We are sharing the full timeline because the pattern is common. Multiple-denied appeals usually mean the underlying cause is unfixed and the appeal text is shaped wrong. Both have specific fixes.
The store and the four denials
The store: a US-based apparel brand, Shopify, 230 SKUs, ~$45K monthly Shopping revenue pre-suspension. We will call it "Newman" for this article; the operator agreed to share anonymized details.
The suspension: misrepresentation, hit on a Wednesday. Account-level suspension with the standard vague banner. Performance Max retail inventory dropped within hours; full Shopping ads pause within 24 hours.
The operator was experienced — this was their third GMC account across various brands they had built. They knew the playbook. They ran the standard fix sequence and submitted the first appeal within a week.
Why each appeal was denied
| Appeal | Fixes attempted | Days to denial |
|---|---|---|
| 1 | Standardized business name across site footer, GMC, GBP, LinkedIn | 8 |
| 2 | Rewrote return / shipping / privacy policies, added contact methods | 12 |
| 3 | Added Trustpilot, expanded About page, hired a GMC recovery consultant | 10 |
| 4 | Removed all subscription products, audited every product page manually for misrepresentation triggers | 9 |
Three months in. Four denials. The operator had fixed everything visible. The denial language never changed. Standard frustration: "we have done everything you asked, what else is there?"
The forensic re-audit
We ran a DOM-level audit on the store. The audit checked:
- Schema validity across 12 sample product pages
- DOM state for subscription pre-selection
- Cross-property NAP consistency
- Raw-HTML price rendering
- Footer brand override patterns
- Auto-applied discount mismatches
The audit returned clean on most items. The previous appeals had genuinely fixed the visible issues. But it failed on one specific check:
FAIL — Schema conflict detected
Found 2 separate Product schemas on every product page. Source 1: theme-emitted JSON-LD with current price + availability. Source 2: Yoast SEO plugin emitting Product schema with stale price (cached at $0).
Severity: Critical. Google's crawler is reading conflicting data — flagged as low data quality.
Both schemas were emitting. The theme's was correct. Yoast's was stale — it had cached the price as $0 on first page load and never refreshed. Google's crawler picked up both, saw the disagreement, and treated the account as having inconsistent merchant data.
The previous consultants had run Rich Results Test on a few pages but had not noticed both schemas were being detected. The test displays both, but it requires reading the "Detected items" panel carefully to spot the duplicate.
Escalation: the Google Ads rep ticket
Three months of suspension had cost the operator about $135K in lost Shopping revenue. They had also been running Google Search ads through the same Ads account for ~$1,800/month. That spend history qualified them for rep contact.

Stored data entries -
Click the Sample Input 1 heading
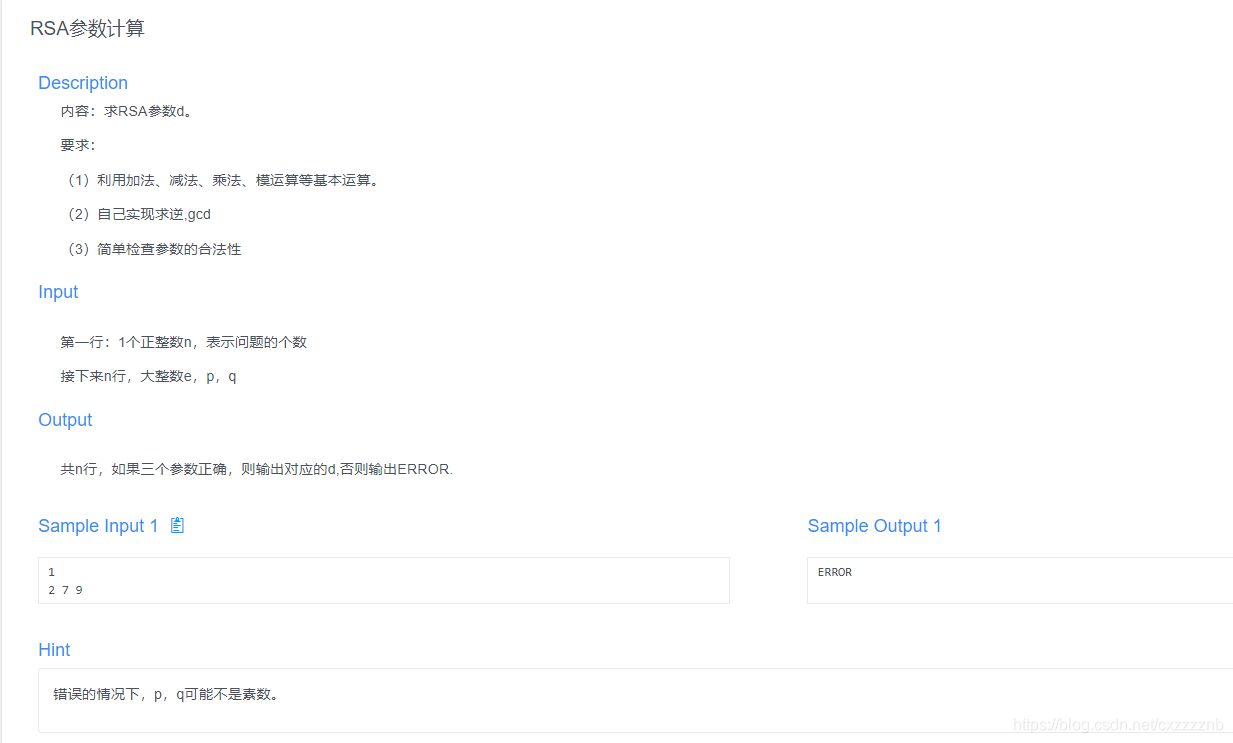Viewport: 1233px width, 743px height. 98,525
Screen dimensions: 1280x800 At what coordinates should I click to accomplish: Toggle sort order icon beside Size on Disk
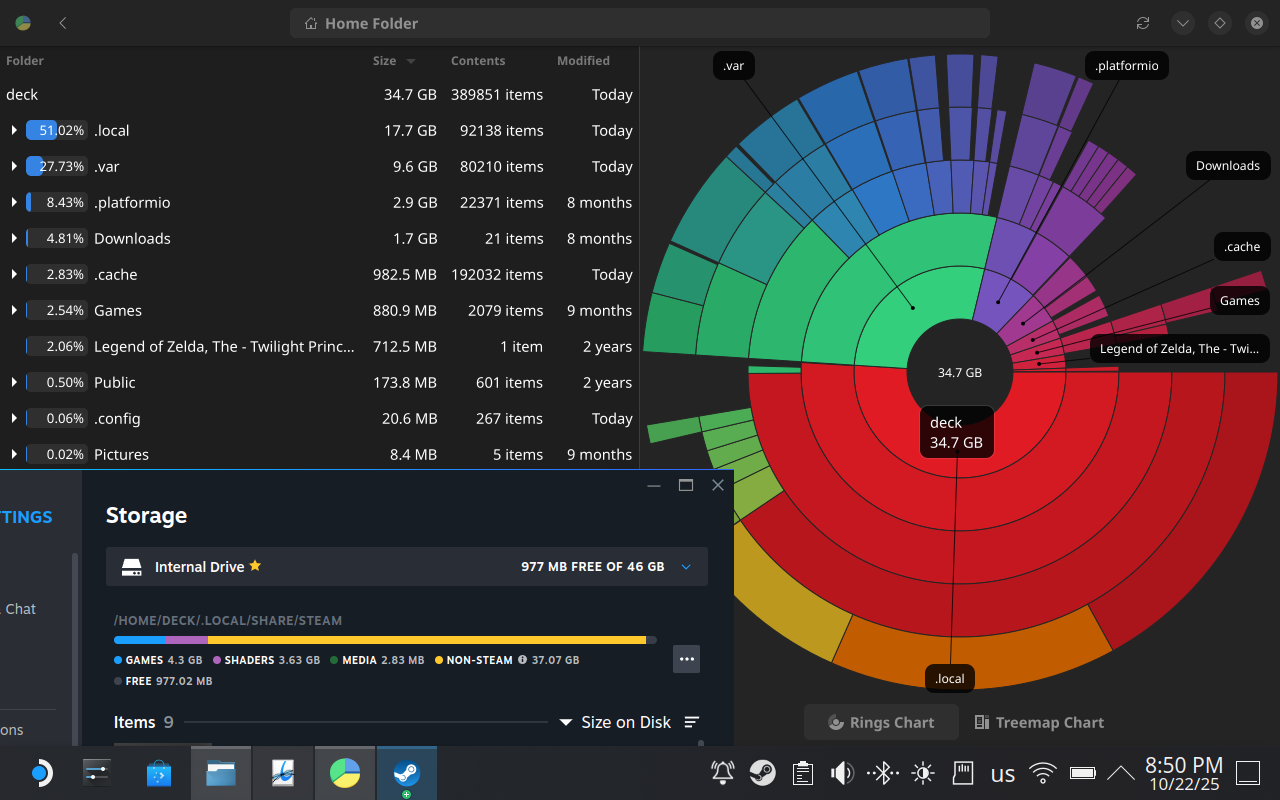click(691, 722)
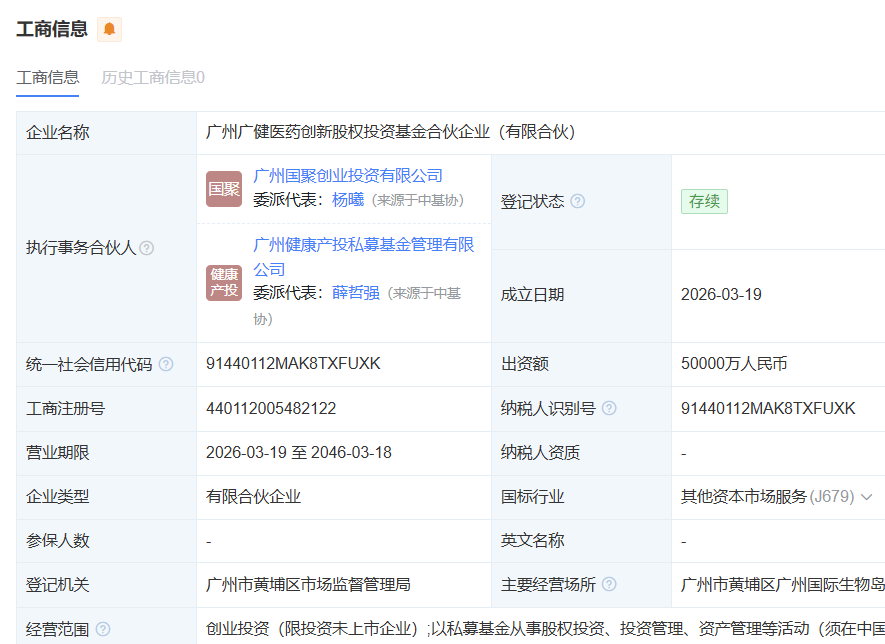Open the 历史工商信息 tab

coord(153,77)
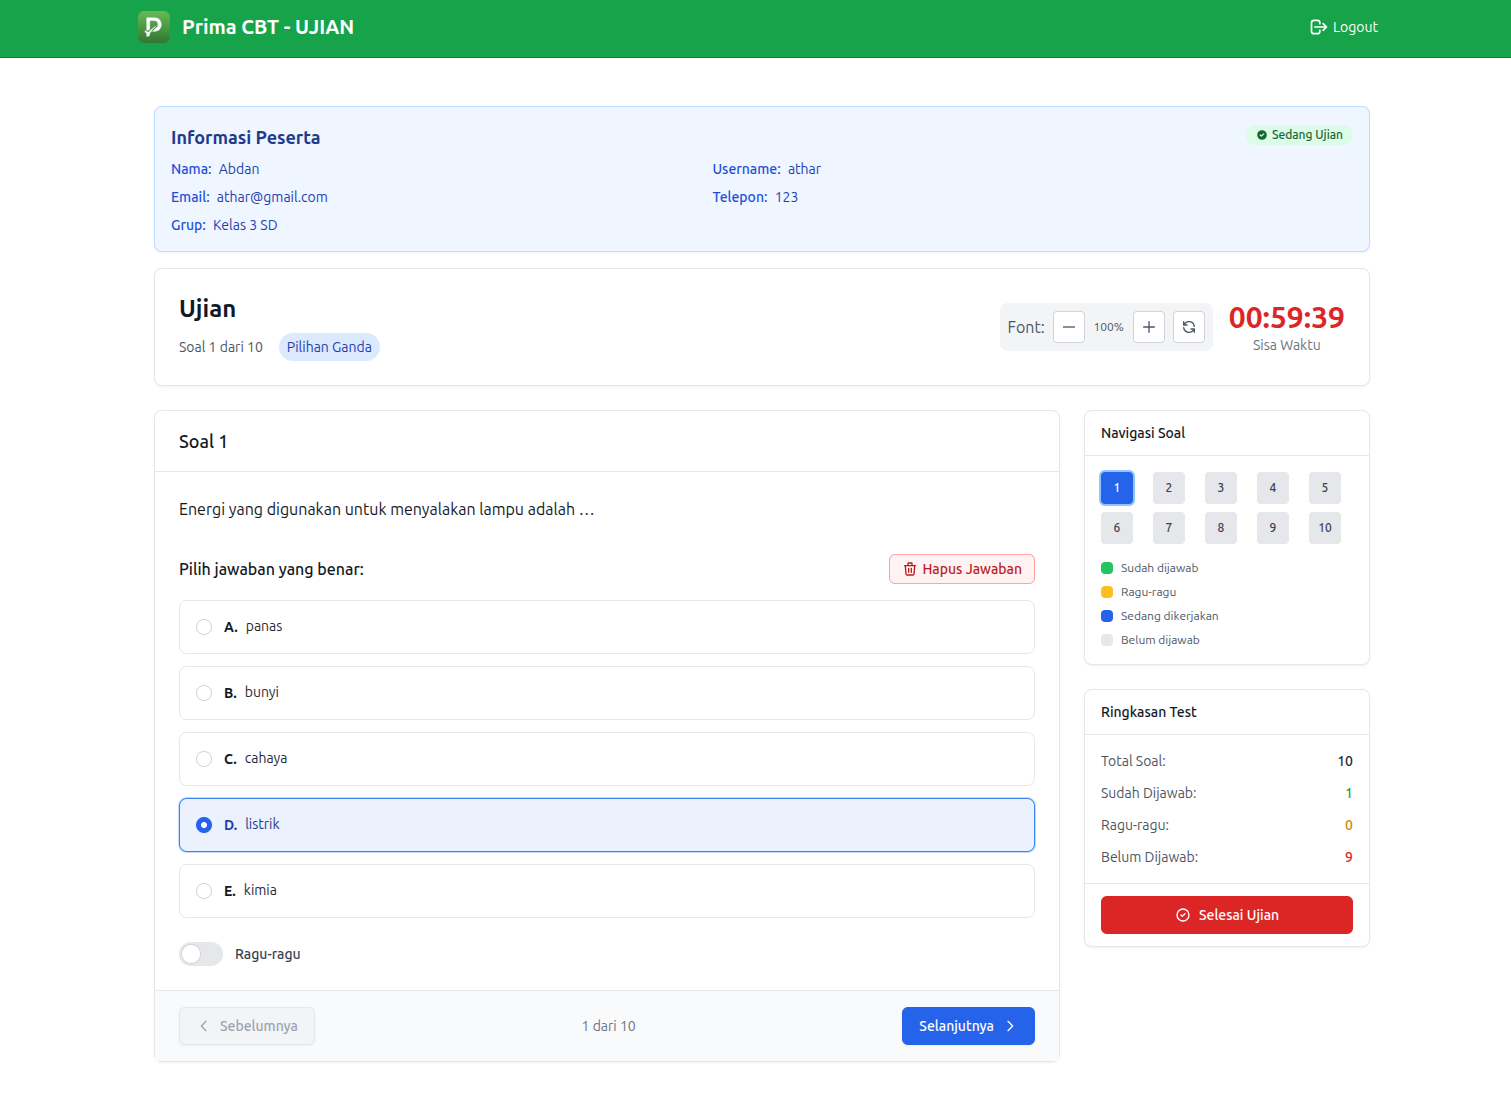Click the Selanjutnya button
The height and width of the screenshot is (1103, 1511).
(967, 1026)
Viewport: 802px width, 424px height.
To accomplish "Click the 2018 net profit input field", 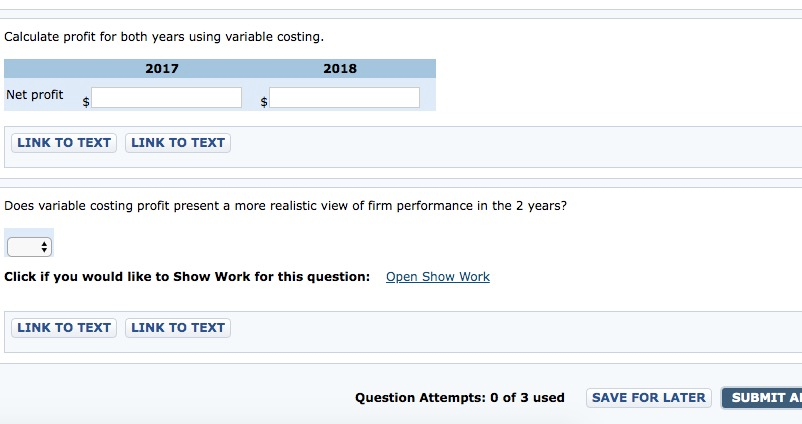I will [344, 98].
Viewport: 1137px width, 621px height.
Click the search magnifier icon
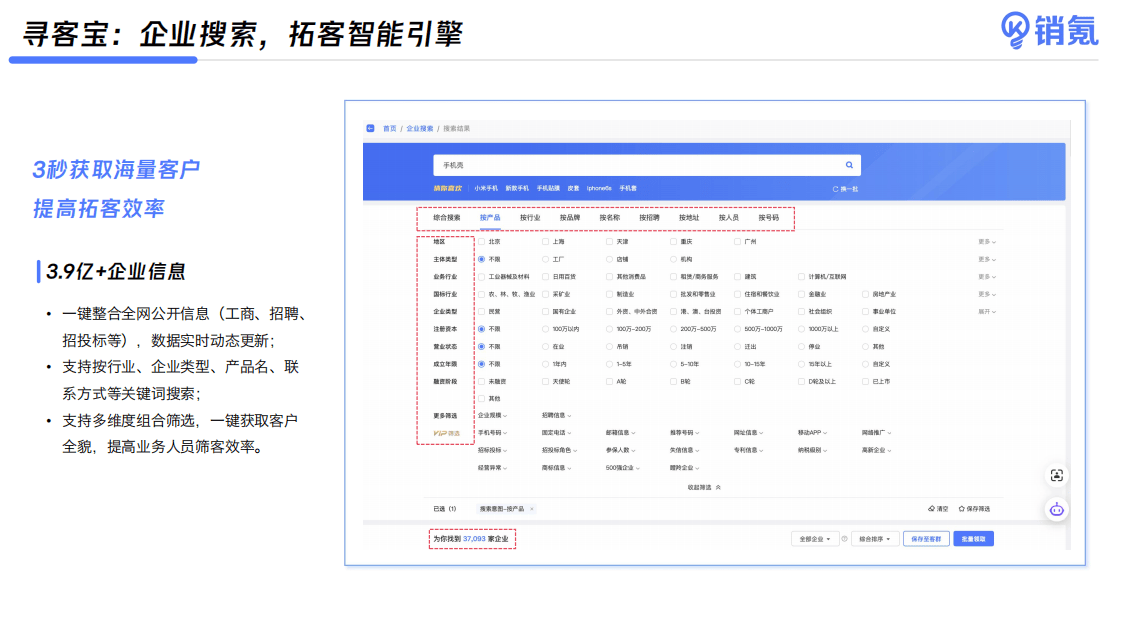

Written tasks -
1. In the suspension case study, which plugin was emitting the Product schema with the stale price?
2. In the stored data entries, reproduce the stretch from the line containing "Screen dimensions: 1280x800" through the line containing "(967, 1026)", swapping "sort order" for "sorting direction" and keeping everything else the same. Omit the pictures from your answer.

Results -
1. Yoast SEO

2.
Screen dimensions: 1280x800 At what coordinates should I click to accomplish: Toggle sorting direction icon beside Size on Disk
click(691, 722)
Open the 历史工商信息 tab

coord(153,77)
Click the Selanjutnya button
The height and width of the screenshot is (1103, 1511).
(967, 1026)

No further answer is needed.